The movie is a complete waste of action. With the high hopes and frenzy excitement, you’d have expected a seat grabbing, hand full of pop corn suspended in mid air, eye lids to scared to blink, because you just don’t want to miss the tiniest screen movements kinda emotions.Sadly for most of us, we didn’t get that chill thrill we entered the cinema with. Talk about dashed hopes.
Batman v Superman: Dawn of Justice utterly misses the mark on every front.
Ohk, I will try not to be personal or too personal with my review. But everyone, well almost everyone who saw this movie left the cinema angry.
You’d think it was a match where Nigeria lost. Lols. It was that dramatic.
It’s supposed to be epic right? I mean, just look at the title.
Batman v Superman: Dawn of Justice.
Wait, did you see the trailer? Didn’t it promise to be one hell of a showdown between two titans of the superhero list?

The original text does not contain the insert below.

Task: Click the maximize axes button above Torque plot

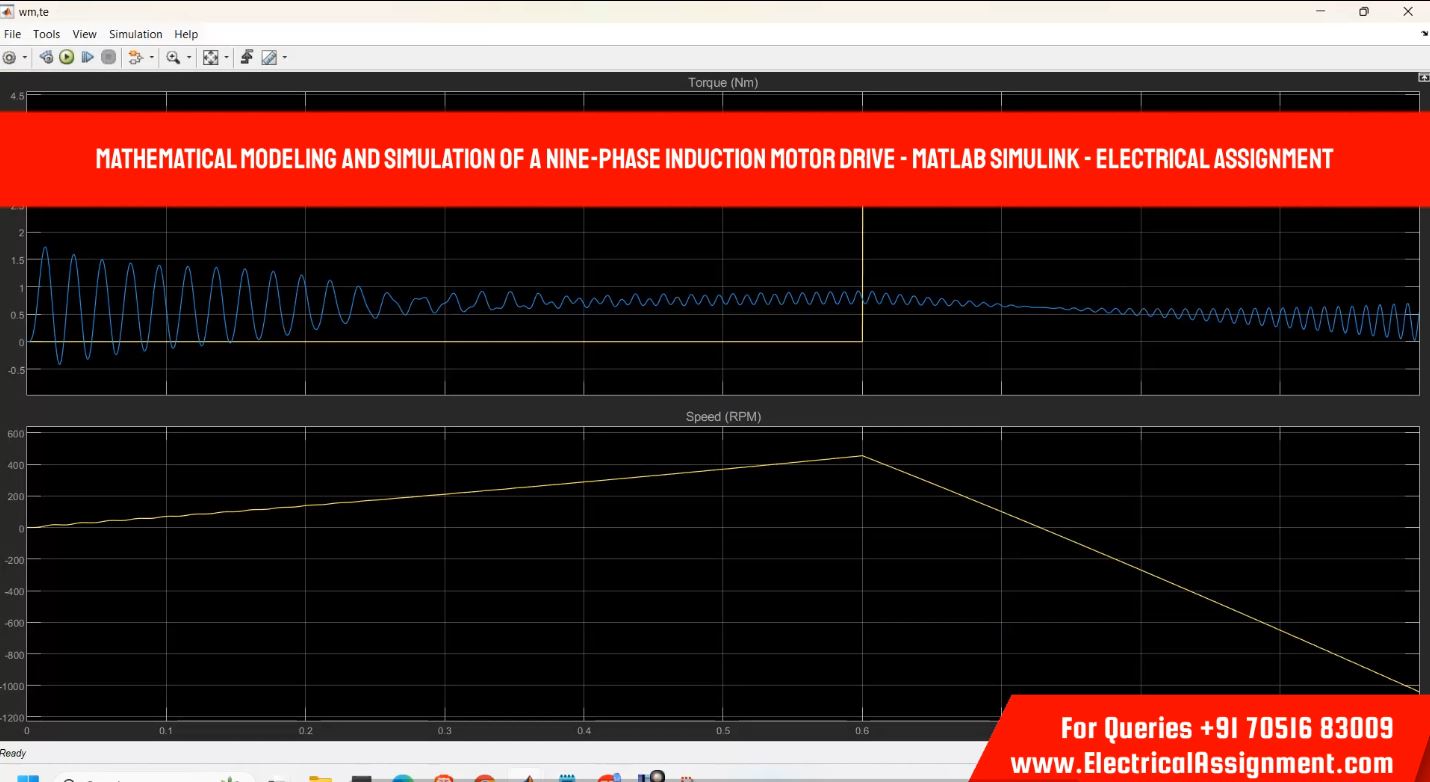Action: 1423,78
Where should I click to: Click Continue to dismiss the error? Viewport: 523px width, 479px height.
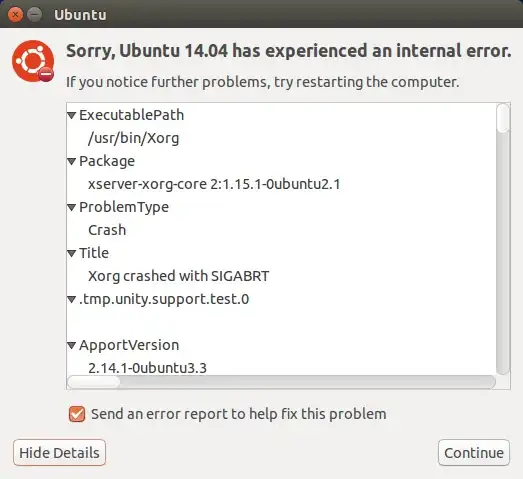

Sadly,there was nowhere this movie showed an epic clamp down. Some people even argued it’s a replay of the comic book. But, what about most of us who aren’t comic books addict.
What exactly was WonderWoman doing in the movie anyway? Abeg!
Personally, I believe Dawn of Justice would have been an engaging movie, had it not being jam-packed with unnecessary plots, confusing flash backs, annoying chaos and mayhem.
Ohk, let’s even pretend to like the part where the two heroes fought, we were getting into the scene, I mean this was the ” vs ” part,… then they had to spoil it with superman calling out his mother’s name, which coincidentally happened to be same as batman’s. That stopped him in his tracks. Lols, like that was supposed to be super-man saving grace right? Abeg again!
Listen, watch this movie IF and only IF you love chaotic adrenaline. Cos ain’t nothing thrilling about it.
You think otherwise? Let’s hear your views.